> _The data_
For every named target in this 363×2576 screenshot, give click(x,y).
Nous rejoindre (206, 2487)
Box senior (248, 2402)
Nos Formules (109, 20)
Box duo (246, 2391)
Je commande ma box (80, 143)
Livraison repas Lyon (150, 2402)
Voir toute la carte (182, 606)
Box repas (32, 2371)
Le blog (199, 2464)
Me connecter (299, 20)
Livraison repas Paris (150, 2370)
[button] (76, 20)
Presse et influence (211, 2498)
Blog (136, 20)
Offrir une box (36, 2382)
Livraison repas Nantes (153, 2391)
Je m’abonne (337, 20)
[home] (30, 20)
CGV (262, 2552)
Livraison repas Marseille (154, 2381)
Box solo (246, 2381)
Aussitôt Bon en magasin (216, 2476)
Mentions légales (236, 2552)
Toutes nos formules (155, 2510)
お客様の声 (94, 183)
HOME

...

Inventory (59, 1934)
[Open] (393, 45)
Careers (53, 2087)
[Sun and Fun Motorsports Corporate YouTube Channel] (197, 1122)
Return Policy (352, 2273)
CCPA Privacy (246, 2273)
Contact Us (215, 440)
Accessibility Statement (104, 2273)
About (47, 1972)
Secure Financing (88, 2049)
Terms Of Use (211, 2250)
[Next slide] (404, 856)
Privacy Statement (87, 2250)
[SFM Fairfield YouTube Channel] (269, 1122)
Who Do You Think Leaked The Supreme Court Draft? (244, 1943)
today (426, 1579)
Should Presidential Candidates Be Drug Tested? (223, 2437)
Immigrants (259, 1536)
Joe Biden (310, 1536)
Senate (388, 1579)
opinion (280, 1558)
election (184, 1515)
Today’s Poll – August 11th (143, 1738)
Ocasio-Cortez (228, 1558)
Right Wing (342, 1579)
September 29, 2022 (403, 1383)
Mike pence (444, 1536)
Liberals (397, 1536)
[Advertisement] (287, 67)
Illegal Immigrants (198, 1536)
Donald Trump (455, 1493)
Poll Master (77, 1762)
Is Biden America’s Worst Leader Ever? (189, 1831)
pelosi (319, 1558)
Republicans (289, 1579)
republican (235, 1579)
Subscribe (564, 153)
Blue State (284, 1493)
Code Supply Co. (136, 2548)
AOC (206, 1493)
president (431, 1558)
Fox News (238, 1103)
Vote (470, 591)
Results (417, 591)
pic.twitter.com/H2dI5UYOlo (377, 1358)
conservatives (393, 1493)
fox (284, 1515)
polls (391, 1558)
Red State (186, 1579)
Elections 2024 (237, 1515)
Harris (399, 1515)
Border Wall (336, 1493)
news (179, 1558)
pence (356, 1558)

> _Prompt_
Copy the lines above exactly, beginning at the line that has "For every named" and stopping after the line that has "[button] (76, 20)", and omit the rest.

> _Task result_
For every named target in this 363×2576 screenshot, give click(x,y).
Nous rejoindre (206, 2487)
Box senior (248, 2402)
Nos Formules (109, 20)
Box duo (246, 2391)
Je commande ma box (80, 143)
Livraison repas Lyon (150, 2402)
Voir toute la carte (182, 606)
Box repas (32, 2371)
Le blog (199, 2464)
Me connecter (299, 20)
Livraison repas Paris (150, 2370)
[button] (76, 20)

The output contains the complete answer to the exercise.